Dans un contentieux opposant l'association syndicale autorisée du canal de Gap, exploitant d'une centrale hydro-électrique, à des communes, le Conseil d'Etat vient de donner raison à la première. Dans cet arrêt, les conseillers rappellent que l'augmentation de puissance hydraulique (ici par l'ajout d'une turbine), même assez conséquente, n'implique pas l'obligation de solliciter une nouvelle autorisation spécifique si l'ouvrage concerné est déjà autorisé et constitue l'accessoire d'un usage principal (L 511-3 code de l'énergie), ici l'irrigation. Dans ce cas d'espèce, l'administration avait agi correctement (la région Rhône-Alpes est connue pour sa tradition hydro-électrique et la bienveillance de représentants de l'Etat à son endroit). Mais ailleurs, on observe souvent des conflits de même nature, où l'administration refuse de reconnaître des droits fondés en titre ou sur titre d'une puissance supérieure à l'équipement ancien de sites. On voit aussi parfois des acteurs de la rivière, comme les fédérations de pêche ou les associations écologistes, refuser des augmentations de puissance équipée. Cet arrêt rappelle le droit à ce sujet. 

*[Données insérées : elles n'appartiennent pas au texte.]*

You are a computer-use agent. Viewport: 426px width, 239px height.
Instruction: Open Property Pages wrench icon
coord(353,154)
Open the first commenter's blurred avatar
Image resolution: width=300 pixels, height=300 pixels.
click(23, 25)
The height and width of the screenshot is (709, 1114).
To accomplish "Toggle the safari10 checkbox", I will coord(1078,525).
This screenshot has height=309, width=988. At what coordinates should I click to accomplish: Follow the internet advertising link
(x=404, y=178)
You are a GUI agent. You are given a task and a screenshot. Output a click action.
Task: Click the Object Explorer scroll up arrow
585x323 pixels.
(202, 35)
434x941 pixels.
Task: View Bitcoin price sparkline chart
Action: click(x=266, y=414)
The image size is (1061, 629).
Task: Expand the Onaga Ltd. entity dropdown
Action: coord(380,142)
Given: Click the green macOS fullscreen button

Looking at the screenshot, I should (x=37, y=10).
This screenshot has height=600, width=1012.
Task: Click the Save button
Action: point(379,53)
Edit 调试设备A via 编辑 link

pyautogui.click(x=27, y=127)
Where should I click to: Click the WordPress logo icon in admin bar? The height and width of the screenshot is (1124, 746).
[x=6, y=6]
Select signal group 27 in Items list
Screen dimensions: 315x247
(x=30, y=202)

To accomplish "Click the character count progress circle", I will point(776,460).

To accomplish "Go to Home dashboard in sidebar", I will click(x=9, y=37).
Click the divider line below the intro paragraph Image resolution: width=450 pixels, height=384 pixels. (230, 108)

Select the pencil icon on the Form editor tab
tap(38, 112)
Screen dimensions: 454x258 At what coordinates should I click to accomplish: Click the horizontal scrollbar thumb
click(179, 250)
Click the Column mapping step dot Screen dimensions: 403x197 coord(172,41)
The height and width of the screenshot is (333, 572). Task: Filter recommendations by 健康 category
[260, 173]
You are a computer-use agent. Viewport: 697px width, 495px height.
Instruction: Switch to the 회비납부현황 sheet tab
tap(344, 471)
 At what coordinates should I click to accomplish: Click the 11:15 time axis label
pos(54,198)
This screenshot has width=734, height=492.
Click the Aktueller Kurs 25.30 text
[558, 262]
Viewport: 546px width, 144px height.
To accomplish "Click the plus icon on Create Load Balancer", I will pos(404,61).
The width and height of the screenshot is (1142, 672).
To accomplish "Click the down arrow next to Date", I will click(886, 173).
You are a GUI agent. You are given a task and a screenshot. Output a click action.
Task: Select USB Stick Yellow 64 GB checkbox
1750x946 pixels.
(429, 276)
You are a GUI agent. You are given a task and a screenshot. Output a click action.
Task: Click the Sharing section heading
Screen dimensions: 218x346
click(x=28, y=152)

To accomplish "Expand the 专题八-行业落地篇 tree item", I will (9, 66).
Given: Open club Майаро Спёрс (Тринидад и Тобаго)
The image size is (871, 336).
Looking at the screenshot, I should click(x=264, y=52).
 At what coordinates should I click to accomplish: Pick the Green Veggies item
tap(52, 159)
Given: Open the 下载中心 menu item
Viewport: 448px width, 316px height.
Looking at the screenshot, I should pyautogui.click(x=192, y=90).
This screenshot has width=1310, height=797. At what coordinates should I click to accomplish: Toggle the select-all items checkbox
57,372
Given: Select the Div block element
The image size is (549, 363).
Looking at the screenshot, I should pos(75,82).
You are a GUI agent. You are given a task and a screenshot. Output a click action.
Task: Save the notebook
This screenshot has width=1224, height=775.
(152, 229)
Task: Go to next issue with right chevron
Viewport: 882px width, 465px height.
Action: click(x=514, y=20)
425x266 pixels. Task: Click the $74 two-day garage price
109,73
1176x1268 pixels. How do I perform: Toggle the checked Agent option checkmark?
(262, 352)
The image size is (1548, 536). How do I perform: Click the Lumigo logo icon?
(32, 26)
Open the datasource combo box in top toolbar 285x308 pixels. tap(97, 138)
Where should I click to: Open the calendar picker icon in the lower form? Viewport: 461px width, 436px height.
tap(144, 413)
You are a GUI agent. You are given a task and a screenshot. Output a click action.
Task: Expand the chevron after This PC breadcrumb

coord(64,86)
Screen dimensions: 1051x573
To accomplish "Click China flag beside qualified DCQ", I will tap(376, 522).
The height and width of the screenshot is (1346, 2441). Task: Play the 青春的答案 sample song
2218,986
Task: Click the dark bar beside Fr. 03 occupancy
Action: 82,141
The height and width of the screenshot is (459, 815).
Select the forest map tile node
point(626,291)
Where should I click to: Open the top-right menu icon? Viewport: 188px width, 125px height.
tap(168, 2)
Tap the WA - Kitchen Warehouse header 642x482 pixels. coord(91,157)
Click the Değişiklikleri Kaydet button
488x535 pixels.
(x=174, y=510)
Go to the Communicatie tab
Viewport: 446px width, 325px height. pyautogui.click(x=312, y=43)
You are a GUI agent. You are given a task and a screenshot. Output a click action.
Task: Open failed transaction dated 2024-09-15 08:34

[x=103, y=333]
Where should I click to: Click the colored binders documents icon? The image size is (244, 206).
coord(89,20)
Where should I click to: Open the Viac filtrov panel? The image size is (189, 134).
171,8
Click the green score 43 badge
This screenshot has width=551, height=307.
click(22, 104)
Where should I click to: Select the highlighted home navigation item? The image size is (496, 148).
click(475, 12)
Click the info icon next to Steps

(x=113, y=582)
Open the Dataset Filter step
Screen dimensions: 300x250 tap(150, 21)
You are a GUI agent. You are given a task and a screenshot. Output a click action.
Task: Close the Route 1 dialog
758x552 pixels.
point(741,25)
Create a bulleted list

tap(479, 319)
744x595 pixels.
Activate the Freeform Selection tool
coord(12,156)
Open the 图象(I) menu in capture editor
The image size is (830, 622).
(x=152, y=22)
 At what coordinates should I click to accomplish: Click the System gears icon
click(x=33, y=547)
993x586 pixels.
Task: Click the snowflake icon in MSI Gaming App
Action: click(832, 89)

Voici le rappel des faits :

  • par un décret impérial du 11 avril 1863, l’autorisation de prélever une part des eaux du Drac a été donnée au concessionnaire du canal du Drac, au droit duquel est venue l’association syndicale autorisée du canal de Gap, avec un débit maximal de 4 mètres cubes par seconde en temps d’étiage, en vue notamment, outre la satisfaction des besoins liés à l’irrigation, de «la mise en jeu des usines qui seront établies sur son cours»; 
  • par un arrêté du préfet des Hautes-Alpes en date du 2 septembre 1976, l’exploitation, par la société d’équipement hydraulique des Alpes, de la micro-centrale hydroélectrique de Pont-Sarrazin, établie sur le long de ce canal, a été autorisée pour une durée de trente ans pour une puissance maximale brute de 500 kW représentant un débit de 0,16 mètre cube par seconde ; 
  • sans que cette autorisation ait fait l’objet d’une modification, sa puissance maximale brute est passée à 1 647 kW à la suite de l’installation d’une seconde turbine par l’exploitant, représentant un débit de 0,46 mètre cube par seconde; 
  • la micro-centrale a été cédée par l’exploitant à l’association syndicale autorisée du canal de Gap, à laquelle l’autorisation a été transférée par un arrêté du préfet des Hautes-Alpes en date du 10 juillet 2006; 
  • l’autorisation initiale venant à expiration, l’association syndicale autorisée du canal de Gap a sollicité du préfet des Hautes- Alpes une nouvelle autorisation, qui lui a été délivrée, par un arrêté en date du 1er décembre 2006 fixant à 1 647 kilowatts la puissance maximale brute hydraulique autorisée; 
  • à la demande de la communauté locale de l’eau du Drac amont, la communauté de communes du Haut-Champsaur et la commune de Saint-Jean-Saint-Nicolas, le tribunal administratif de Marseille a annulé cet arrêté; 
  • l’association syndicale autorisée du canal de Gap et le ministre de l’environnement se pourvoient en cassation contre l’arrêt par lequel la cour administrative de Marseille a rejeté leurs appels contre ce jugement et a confirmé l’annulation de l’arrêté préfectoral au motif qu’il aurait dû être précédé d’une étude d’impact ou d’une enquête publique

Le Conseil d'Etat pose d'abord :
"lorsqu’un ouvrage a été autorisé en application d’une législation ou d’une réglementation relative à l’eau antérieure au 4 janvier 1992, il est dispensé des régimes de concession ou d’autorisation du livre V du code de l’énergie dès lors que la production d’énergie qui lui est adjointe constitue un accessoire à son usage principal, et sous réserve que, en cas de modifications regardées comme nécessaires, celles-ci ne soient pas de nature à entraîner des dangers ou des inconvénients significatifs pour les éléments énumérés à l’article L. 211-1 du code de l’environnement qui ont pour objet une gestion équilibrée de la ressource en eau, impliquant alors une nouvelle autorisation au titre de la législation et de la règlementation sur l’eau"
Ce point rappelle qu'il n'y a pas lieu de solliciter une nouvelle autorisation pour un ouvrage déjà autorisé, les seules modifications éventuelles de l'ouvrage devant être évaluées au regard du droit, et appeler si besoin une nouvelle autorisation.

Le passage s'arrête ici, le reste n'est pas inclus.